Segment Start: AVAILABLE DATA

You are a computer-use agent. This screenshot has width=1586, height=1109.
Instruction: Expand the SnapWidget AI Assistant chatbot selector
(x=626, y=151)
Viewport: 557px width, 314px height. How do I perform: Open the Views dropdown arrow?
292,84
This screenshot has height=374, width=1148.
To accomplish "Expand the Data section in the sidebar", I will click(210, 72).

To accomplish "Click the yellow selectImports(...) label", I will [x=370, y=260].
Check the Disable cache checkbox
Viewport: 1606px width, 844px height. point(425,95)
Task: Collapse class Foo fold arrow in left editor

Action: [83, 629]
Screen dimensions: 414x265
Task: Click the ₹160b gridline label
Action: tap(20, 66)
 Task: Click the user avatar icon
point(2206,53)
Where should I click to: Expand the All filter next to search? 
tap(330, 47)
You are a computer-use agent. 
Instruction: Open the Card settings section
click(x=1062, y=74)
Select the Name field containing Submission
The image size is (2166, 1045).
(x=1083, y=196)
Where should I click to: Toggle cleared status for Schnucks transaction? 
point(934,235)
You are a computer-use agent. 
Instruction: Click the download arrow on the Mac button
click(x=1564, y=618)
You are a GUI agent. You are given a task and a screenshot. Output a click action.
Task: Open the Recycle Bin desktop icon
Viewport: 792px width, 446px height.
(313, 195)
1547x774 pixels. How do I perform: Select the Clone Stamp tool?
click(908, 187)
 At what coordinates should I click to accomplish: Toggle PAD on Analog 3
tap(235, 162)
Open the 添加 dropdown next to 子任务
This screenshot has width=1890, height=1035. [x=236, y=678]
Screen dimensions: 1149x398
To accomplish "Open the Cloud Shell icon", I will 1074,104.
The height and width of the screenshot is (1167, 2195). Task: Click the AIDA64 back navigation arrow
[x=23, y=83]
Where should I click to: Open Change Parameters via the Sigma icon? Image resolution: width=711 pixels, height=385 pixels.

Segment End: AVAILABLE DATA

Work out how many lines of the entries hold the word "will", and write only that figure.

3